(Beginning of INFORMATION PROVIDED)

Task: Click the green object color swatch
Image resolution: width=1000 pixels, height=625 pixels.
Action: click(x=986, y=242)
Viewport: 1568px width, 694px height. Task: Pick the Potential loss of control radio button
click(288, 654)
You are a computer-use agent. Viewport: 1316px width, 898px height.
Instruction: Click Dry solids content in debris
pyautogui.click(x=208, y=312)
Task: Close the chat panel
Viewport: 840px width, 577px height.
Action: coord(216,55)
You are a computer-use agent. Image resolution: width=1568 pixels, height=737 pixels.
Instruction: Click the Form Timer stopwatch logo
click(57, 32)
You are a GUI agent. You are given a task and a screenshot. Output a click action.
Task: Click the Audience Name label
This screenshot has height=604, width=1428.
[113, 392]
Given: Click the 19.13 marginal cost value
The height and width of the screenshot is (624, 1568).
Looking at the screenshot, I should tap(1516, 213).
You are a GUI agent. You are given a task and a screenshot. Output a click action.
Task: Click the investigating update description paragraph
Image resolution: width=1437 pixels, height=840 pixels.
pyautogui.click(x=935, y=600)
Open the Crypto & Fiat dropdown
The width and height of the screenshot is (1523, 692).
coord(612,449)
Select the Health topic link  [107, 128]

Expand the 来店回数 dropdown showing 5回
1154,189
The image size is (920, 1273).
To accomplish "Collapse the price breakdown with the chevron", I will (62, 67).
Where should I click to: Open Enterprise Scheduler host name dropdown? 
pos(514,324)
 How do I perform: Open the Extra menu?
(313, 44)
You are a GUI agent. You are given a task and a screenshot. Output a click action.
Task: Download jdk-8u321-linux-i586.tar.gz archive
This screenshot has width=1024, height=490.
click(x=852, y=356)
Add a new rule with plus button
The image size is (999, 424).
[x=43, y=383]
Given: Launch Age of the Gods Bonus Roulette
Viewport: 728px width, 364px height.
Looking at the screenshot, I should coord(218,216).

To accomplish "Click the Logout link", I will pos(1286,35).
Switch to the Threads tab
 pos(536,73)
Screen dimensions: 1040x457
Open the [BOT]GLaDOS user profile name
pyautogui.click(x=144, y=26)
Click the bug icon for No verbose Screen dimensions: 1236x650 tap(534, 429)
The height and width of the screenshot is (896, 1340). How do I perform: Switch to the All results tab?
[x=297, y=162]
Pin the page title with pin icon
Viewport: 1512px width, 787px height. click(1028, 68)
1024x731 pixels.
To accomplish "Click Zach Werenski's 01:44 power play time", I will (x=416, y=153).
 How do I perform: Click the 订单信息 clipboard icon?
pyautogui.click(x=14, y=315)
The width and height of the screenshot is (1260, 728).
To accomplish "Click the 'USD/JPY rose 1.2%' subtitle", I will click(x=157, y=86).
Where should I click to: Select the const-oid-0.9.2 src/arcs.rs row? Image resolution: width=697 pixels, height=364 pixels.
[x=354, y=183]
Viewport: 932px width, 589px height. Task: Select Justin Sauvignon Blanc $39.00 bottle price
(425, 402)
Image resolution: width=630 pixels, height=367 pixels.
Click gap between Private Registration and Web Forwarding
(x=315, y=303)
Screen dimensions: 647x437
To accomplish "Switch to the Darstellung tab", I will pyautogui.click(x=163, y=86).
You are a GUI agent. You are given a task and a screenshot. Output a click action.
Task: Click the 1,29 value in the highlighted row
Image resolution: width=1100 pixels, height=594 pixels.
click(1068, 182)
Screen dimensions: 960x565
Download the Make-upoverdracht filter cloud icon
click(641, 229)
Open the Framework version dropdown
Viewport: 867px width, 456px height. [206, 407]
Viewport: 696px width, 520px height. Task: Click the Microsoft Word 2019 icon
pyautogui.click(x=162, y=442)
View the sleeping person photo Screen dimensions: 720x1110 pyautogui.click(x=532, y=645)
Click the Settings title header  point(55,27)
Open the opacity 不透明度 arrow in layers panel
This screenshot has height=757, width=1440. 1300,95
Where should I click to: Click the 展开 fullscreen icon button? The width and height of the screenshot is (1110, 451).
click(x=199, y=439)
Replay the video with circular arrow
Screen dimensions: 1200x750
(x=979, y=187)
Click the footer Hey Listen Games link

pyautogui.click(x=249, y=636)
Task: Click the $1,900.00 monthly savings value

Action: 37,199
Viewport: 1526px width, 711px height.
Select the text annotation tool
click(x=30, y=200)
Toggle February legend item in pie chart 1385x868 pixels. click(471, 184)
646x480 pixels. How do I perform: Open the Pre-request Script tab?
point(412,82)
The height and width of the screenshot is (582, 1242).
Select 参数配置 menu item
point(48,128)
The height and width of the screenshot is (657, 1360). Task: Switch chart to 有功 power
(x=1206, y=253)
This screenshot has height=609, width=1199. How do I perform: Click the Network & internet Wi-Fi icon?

(End of INFORMATION PROVIDED)

§ **WORK REQUEST**
Start with the first line of the data and print every line exactly. The line containing "Task: Click the Audience Name label" is the last one to include.

§ **RESULT**
Task: Click the green object color swatch
Image resolution: width=1000 pixels, height=625 pixels.
Action: click(x=986, y=242)
Viewport: 1568px width, 694px height. Task: Pick the Potential loss of control radio button
click(288, 654)
You are a computer-use agent. Viewport: 1316px width, 898px height.
Instruction: Click Dry solids content in debris
pyautogui.click(x=208, y=312)
Task: Close the chat panel
Viewport: 840px width, 577px height.
Action: coord(216,55)
You are a computer-use agent. Image resolution: width=1568 pixels, height=737 pixels.
Instruction: Click the Form Timer stopwatch logo
click(57, 32)
You are a GUI agent. You are given a task and a screenshot. Output a click action.
Task: Click the Audience Name label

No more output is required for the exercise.